*TASK OBJECTIVE*. In the entries below, find the line containing "Click the Aktuelle Uhrzeit text line" and the line containing "Select Firewall under Netzwerk". Copy those two lines and everything between them exactly, without the pictures.

*SUPPLIED RECORDS*.
%%

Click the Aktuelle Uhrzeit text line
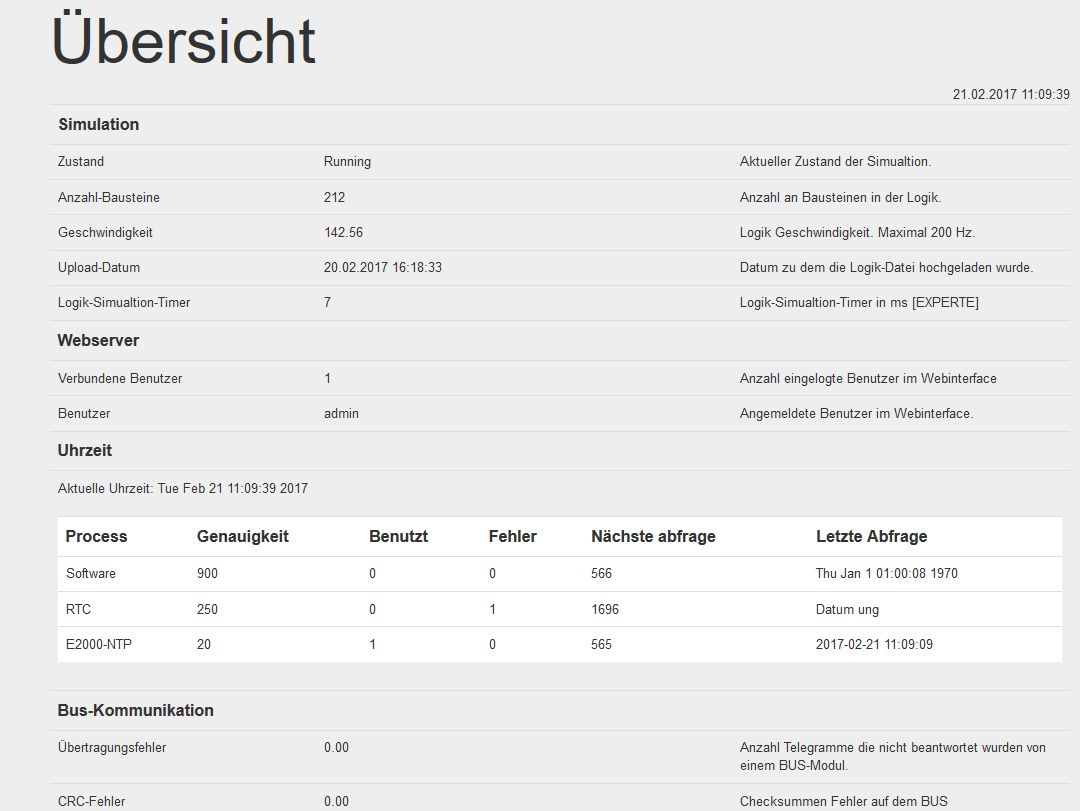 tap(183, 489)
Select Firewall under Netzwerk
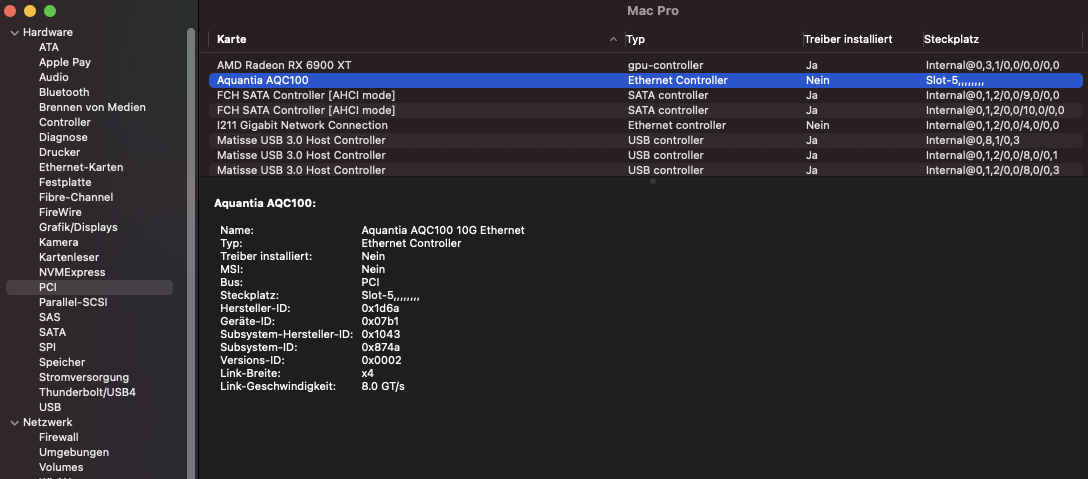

%%
%%

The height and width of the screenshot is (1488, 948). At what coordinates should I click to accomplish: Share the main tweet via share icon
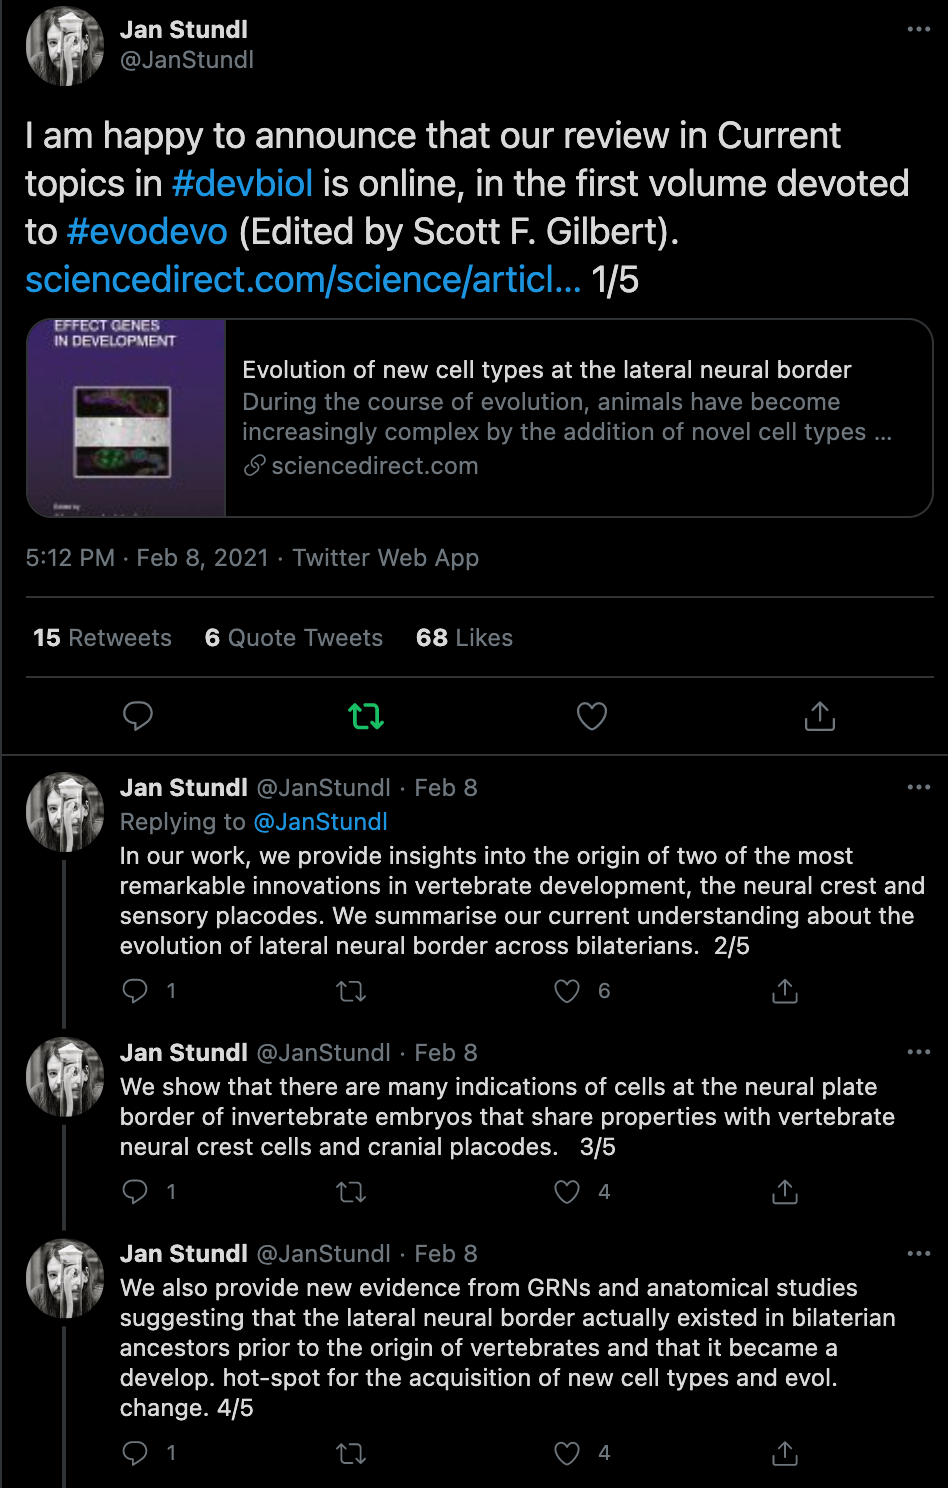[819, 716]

%%
%%

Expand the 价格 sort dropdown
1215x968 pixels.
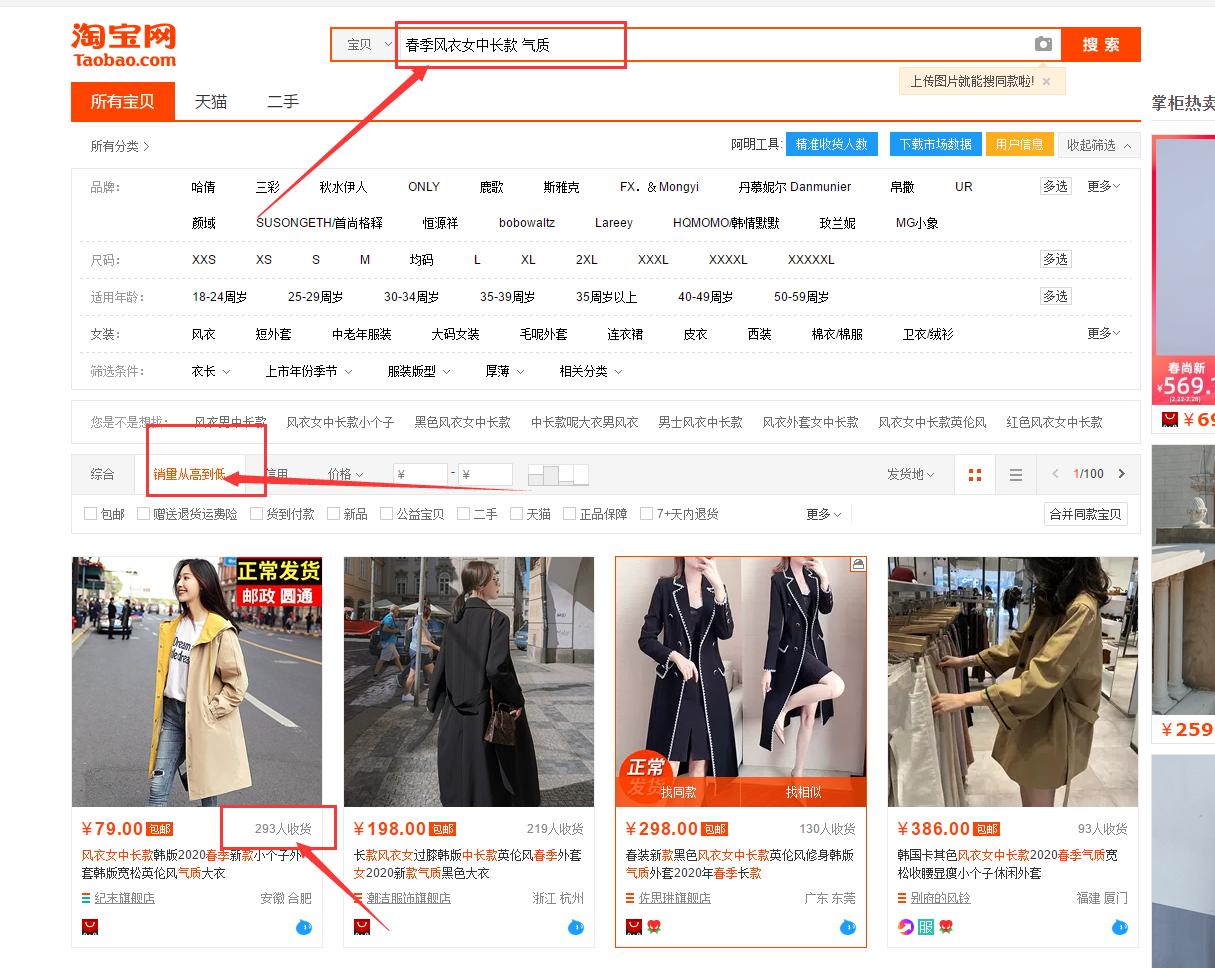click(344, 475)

%%

*TASK OUTPUT*.
Click the Aktuelle Uhrzeit text line
 tap(183, 489)
Select Firewall under Netzwerk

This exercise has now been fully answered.